(Dataset entries)
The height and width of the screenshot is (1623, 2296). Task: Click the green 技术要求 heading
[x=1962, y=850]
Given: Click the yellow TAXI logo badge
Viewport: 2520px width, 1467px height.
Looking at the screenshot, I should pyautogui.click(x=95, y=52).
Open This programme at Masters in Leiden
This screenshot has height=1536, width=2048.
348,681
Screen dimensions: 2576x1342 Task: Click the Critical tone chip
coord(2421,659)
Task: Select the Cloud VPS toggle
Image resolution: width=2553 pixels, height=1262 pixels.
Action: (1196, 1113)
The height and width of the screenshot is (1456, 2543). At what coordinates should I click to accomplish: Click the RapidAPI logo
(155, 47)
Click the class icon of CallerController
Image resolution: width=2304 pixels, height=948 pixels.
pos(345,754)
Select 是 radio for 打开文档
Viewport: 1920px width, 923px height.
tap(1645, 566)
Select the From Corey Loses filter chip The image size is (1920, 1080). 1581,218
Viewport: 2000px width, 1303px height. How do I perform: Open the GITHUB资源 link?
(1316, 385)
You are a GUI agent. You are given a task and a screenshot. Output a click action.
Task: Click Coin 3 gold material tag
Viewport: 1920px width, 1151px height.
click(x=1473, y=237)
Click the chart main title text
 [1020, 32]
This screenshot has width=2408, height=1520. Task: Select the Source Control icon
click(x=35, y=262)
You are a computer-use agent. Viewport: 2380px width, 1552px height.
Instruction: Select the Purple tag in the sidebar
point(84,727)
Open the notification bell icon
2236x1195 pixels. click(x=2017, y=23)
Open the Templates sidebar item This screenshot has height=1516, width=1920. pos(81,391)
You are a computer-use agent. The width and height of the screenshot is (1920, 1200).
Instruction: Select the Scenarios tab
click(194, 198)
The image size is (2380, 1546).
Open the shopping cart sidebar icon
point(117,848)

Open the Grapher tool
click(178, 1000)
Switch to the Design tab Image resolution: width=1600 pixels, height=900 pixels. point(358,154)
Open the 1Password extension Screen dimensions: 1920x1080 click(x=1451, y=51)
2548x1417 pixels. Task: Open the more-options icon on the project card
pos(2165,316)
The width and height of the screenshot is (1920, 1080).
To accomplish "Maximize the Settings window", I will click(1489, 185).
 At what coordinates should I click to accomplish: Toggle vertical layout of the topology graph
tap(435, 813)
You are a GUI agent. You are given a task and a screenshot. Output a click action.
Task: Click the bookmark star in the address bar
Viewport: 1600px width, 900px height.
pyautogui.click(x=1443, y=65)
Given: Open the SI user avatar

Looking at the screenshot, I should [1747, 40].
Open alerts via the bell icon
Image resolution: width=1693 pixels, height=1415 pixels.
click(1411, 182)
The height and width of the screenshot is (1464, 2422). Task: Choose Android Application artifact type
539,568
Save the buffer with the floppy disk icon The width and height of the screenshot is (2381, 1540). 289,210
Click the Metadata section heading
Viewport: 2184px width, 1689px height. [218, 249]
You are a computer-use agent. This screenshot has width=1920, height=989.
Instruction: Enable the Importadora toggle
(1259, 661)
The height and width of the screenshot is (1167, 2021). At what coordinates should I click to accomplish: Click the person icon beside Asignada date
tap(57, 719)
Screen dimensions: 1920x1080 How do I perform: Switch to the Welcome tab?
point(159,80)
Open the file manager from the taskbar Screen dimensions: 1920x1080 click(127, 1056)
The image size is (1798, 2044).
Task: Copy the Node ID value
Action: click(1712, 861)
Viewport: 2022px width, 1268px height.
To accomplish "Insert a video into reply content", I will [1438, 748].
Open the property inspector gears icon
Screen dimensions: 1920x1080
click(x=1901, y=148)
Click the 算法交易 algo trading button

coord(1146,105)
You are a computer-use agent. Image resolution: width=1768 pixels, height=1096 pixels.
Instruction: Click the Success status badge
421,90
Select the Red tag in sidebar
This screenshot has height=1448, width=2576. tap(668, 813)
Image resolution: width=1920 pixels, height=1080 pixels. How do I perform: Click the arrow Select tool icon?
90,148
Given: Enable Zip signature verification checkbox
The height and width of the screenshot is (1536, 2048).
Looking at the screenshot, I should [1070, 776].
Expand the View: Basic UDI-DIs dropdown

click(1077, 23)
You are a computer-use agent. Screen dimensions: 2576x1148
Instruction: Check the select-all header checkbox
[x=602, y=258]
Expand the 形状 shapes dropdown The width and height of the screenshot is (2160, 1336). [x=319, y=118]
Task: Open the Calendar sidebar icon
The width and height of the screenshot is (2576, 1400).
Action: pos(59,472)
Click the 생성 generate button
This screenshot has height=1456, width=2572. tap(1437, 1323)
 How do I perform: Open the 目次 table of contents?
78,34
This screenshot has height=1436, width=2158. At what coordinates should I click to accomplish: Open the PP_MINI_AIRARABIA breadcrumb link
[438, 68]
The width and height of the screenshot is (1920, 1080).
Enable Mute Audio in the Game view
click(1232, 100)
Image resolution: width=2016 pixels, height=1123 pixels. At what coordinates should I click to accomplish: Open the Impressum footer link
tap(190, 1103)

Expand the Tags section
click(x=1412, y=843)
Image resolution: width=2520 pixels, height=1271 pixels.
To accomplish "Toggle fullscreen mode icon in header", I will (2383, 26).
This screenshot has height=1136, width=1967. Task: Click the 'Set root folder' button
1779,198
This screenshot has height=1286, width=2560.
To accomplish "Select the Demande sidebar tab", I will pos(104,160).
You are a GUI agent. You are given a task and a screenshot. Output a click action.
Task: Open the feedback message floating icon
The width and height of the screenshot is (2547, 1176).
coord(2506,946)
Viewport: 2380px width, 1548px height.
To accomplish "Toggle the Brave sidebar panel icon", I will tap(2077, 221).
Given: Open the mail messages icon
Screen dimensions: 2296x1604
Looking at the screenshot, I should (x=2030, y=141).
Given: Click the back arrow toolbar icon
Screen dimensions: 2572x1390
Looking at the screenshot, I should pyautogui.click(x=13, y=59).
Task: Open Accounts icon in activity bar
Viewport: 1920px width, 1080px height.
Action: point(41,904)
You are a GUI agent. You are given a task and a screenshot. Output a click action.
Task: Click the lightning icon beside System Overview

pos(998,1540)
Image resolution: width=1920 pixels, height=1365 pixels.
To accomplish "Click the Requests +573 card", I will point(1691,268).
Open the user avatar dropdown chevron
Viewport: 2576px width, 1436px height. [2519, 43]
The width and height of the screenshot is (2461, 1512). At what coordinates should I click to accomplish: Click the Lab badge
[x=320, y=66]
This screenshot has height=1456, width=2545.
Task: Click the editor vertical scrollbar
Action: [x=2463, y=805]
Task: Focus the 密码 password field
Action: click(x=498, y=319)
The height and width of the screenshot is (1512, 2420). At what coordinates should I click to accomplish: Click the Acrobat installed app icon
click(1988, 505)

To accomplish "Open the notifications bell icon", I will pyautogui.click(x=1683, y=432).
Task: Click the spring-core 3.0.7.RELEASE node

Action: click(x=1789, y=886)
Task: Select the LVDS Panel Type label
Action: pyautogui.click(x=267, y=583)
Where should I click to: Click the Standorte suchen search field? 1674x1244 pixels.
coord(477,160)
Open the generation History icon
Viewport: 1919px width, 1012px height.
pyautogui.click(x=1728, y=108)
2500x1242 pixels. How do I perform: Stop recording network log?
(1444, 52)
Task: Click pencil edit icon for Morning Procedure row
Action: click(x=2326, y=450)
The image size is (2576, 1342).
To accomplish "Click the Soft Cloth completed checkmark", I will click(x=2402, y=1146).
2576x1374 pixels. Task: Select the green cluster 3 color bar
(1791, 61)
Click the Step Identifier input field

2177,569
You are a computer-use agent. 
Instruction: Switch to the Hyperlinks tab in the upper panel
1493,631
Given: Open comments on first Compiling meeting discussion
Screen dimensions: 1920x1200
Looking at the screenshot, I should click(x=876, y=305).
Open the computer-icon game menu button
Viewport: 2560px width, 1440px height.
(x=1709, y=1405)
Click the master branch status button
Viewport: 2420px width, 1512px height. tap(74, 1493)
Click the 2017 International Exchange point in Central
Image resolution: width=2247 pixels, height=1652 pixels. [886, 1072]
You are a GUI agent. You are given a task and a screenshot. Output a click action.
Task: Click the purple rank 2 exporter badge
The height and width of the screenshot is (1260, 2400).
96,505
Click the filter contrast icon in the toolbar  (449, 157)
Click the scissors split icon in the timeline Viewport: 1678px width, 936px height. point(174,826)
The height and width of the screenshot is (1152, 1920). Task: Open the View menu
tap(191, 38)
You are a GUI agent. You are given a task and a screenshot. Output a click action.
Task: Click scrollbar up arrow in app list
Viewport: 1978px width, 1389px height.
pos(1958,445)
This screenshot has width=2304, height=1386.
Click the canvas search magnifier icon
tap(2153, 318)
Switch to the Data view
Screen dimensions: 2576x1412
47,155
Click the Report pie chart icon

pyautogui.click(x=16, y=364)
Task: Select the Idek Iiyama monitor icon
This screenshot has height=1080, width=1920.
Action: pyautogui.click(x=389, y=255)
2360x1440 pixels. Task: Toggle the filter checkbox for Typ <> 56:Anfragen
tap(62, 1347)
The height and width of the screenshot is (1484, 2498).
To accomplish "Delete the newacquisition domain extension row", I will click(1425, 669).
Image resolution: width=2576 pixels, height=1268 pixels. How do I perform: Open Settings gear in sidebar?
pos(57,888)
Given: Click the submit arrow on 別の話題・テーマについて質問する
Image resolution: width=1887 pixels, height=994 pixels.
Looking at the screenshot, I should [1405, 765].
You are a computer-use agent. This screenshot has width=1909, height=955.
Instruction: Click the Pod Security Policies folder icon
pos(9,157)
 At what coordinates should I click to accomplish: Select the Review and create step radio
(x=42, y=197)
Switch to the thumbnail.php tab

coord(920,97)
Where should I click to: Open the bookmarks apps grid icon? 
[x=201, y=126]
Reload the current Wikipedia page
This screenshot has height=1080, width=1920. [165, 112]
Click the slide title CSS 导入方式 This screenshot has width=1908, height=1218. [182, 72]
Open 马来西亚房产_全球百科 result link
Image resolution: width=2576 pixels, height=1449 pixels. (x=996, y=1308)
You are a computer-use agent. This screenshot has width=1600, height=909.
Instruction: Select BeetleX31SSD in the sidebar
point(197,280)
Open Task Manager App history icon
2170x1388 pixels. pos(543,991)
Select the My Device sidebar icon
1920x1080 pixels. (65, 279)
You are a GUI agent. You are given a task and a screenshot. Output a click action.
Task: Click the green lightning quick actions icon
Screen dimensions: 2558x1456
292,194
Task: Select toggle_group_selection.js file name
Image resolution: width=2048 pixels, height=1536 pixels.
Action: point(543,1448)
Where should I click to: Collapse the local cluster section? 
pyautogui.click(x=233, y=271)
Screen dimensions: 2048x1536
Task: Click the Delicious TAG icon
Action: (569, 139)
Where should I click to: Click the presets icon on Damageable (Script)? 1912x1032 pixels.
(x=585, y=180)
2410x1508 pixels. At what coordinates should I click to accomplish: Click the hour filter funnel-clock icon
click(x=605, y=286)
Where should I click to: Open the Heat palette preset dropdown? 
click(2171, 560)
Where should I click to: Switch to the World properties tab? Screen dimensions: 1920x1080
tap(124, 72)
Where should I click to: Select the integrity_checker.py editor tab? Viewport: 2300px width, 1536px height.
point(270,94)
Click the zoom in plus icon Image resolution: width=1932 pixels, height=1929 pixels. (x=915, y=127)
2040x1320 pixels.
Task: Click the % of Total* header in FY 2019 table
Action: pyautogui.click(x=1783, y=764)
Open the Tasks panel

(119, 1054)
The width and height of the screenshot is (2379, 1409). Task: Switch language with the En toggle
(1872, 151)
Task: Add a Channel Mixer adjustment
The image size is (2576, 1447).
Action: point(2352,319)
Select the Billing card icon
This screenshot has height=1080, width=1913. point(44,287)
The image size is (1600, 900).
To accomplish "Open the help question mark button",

■ Task statement ■
Pull every line containing the word "extension" out of the entries above.

■ Exercise answer ■
Open the 1Password extension Screen dimensions: 1920x1080 click(x=1451, y=51)
To accomplish "Delete the newacquisition domain extension row", I will click(1425, 669).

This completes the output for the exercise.